Find position of a node within a nodeset using xpa

2019-02-17 13:36发布

问题:

After playing around with position() in vain I was googling around for a solution and arrived at this older stackoverflow question which almost describes my problem.

The difference is that the nodeset I want the position within is dynamic, rather than a contiguous section of the document.
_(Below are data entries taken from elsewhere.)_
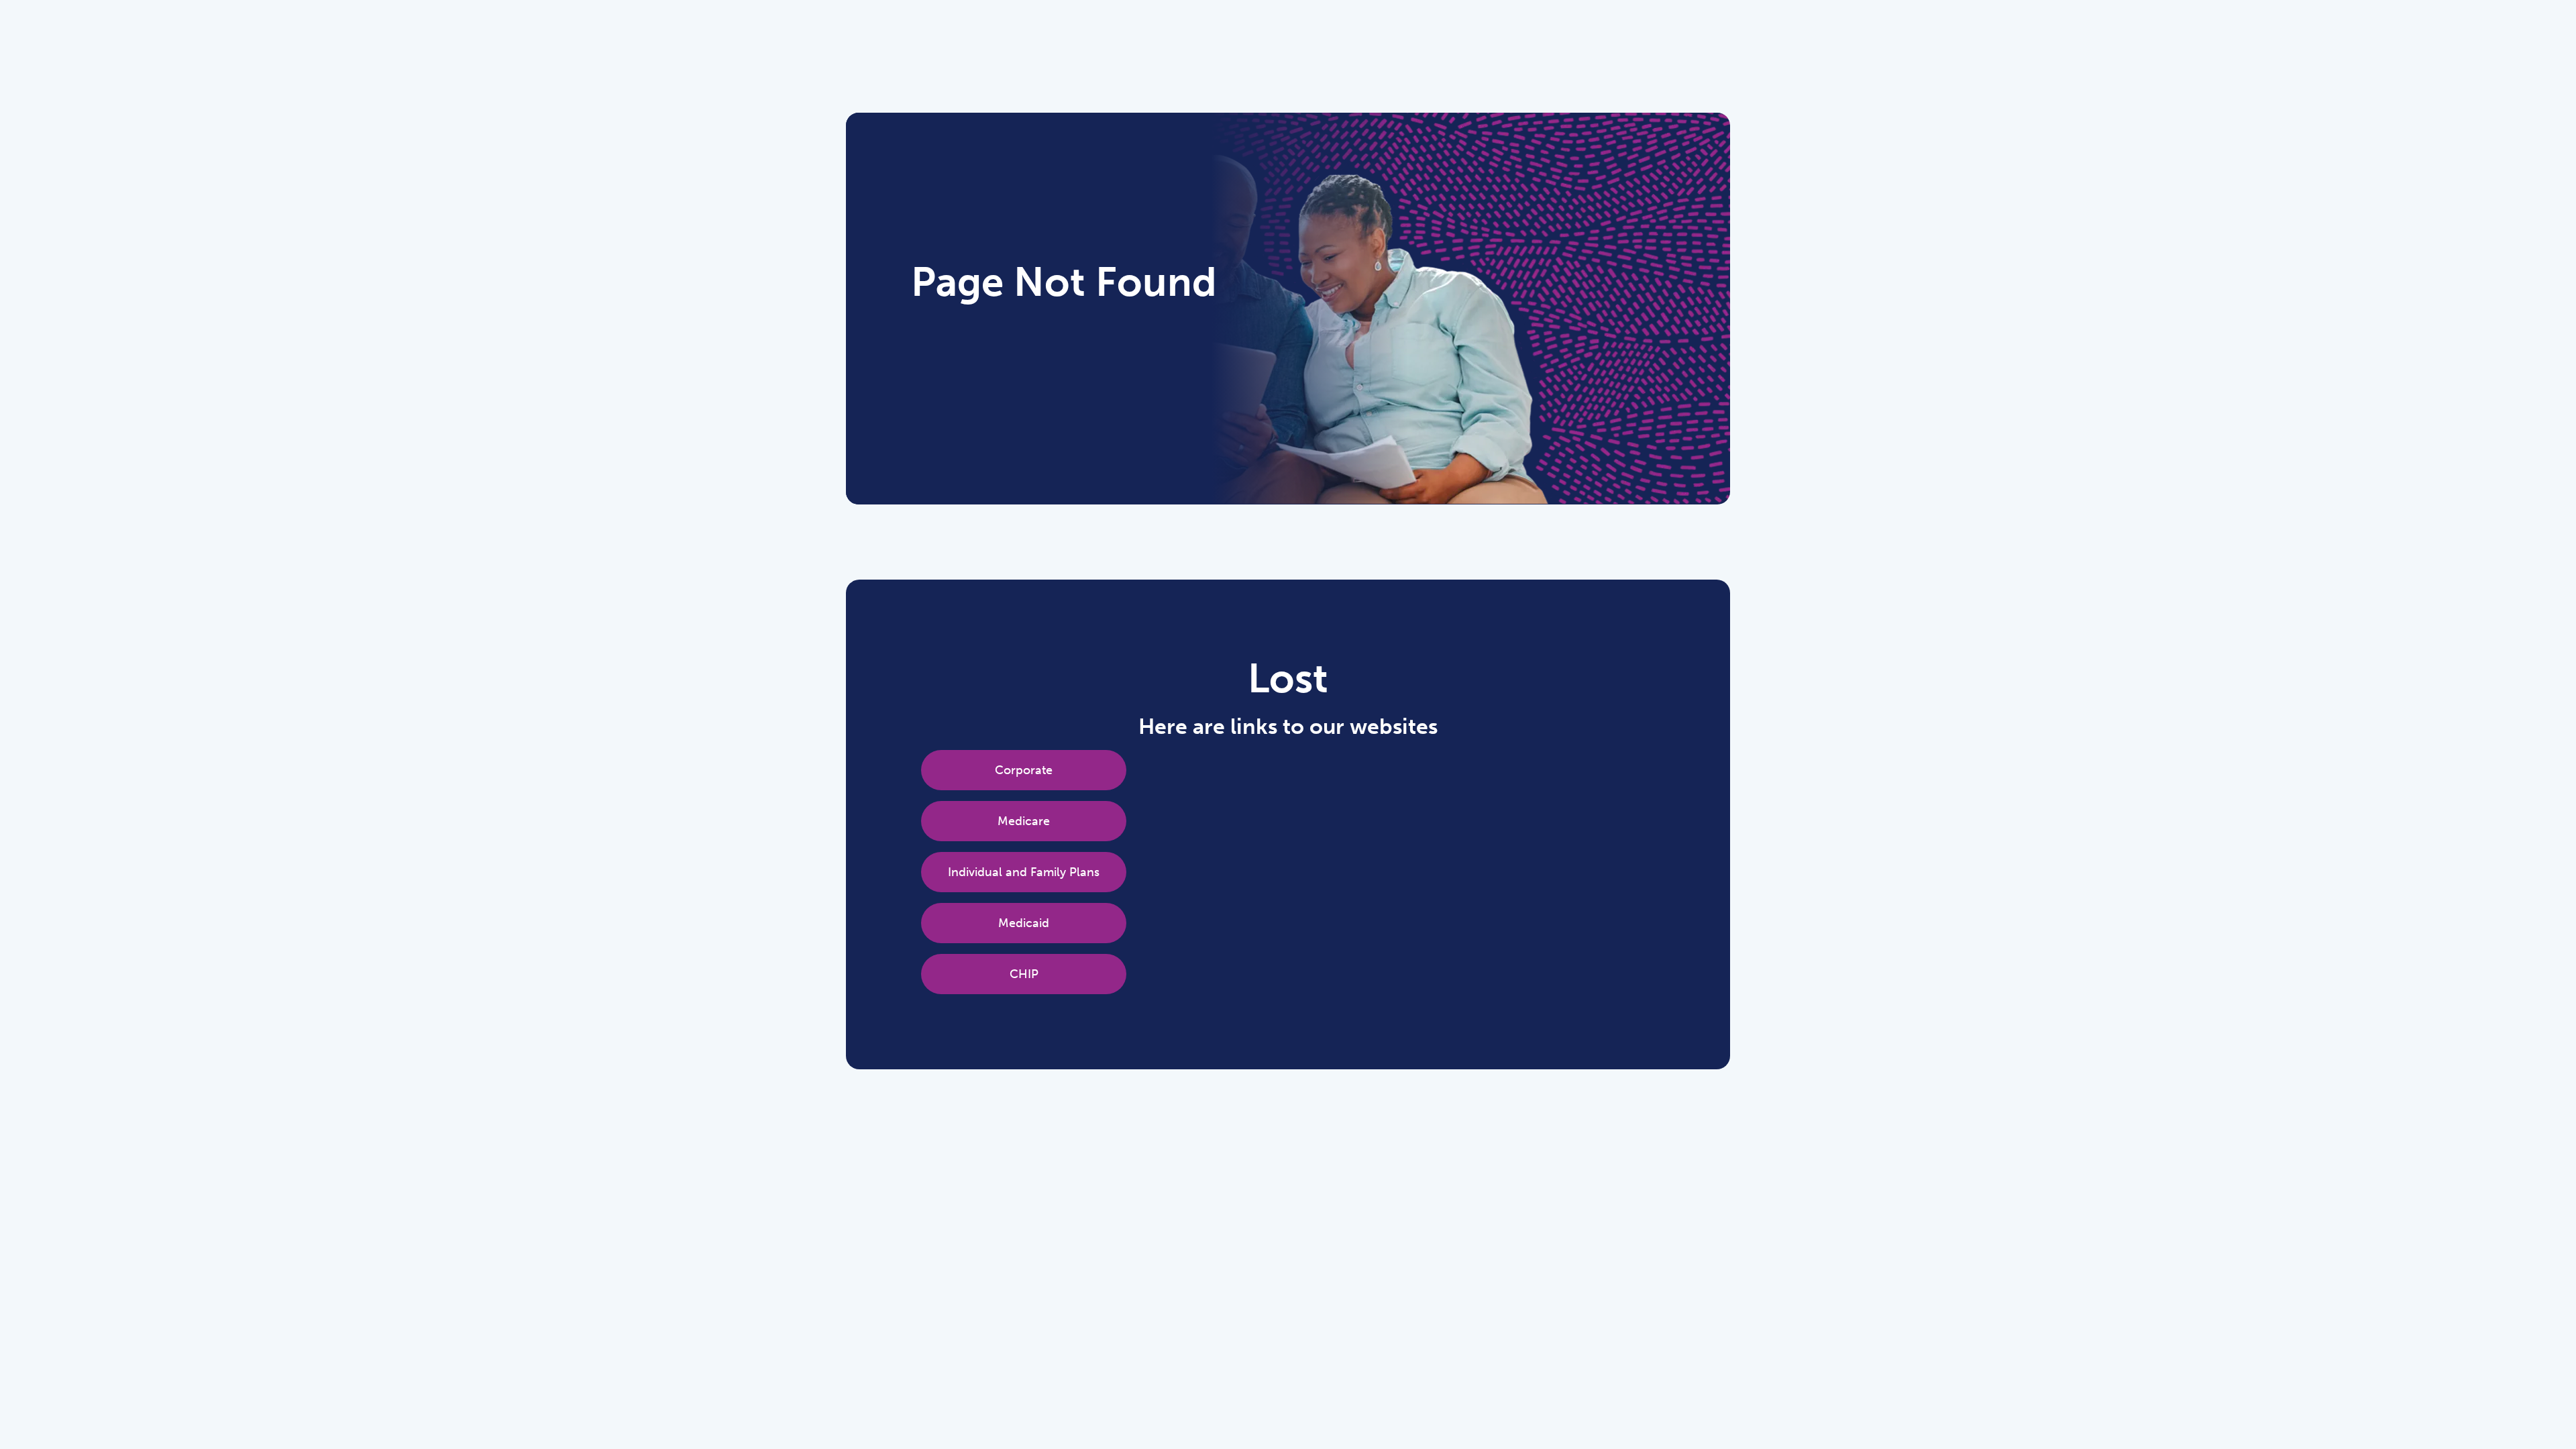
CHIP (1024, 974)
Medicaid (1023, 923)
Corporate (1024, 770)
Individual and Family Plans (1023, 872)
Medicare (1024, 821)
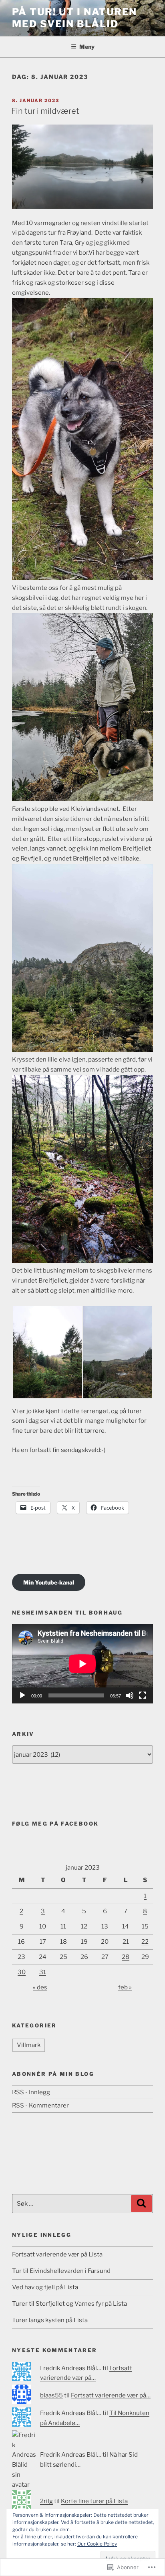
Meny (87, 46)
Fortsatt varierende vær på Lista (57, 2254)
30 (22, 1972)
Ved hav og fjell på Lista (45, 2287)
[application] (82, 1663)
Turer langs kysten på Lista (50, 2320)
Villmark (28, 2045)
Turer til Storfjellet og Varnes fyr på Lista (69, 2303)
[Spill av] (22, 1695)
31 (42, 1972)
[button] (47, 1352)
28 (125, 1957)
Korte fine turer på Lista (94, 2501)
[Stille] (130, 1695)
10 (42, 1926)
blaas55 (51, 2395)
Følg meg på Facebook (55, 1823)
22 (145, 1941)
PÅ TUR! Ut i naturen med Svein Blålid (74, 18)
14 (125, 1926)
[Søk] (141, 2203)
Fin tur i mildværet (45, 111)
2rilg (46, 2501)
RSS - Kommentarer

To illustrate I'll modify the example from the linked question to match my requirements. Note that each <b> element is within a different <a> element. This is the critical bit.

<root>
    <a>
        <b>zyx</b>
    </a>
    <a>
        <b>wvu</b>
    </a>
    <a>
        <b>tsr</b>
    </a>
    <a>
        <b>qpo</b>
    </a>
</root>

Now if I queried, using XPath for a/b I'd get a nodeset of the four <b> nodes. I want to then find the position within that nodeset of the node that contains the string 'tsr'. The solution in the other post breaks down here: count(a/b[.='tsr']/preceding-sibling::*)+1 returns 1 because preceding-sibling is navigating the document rather than the context node-set.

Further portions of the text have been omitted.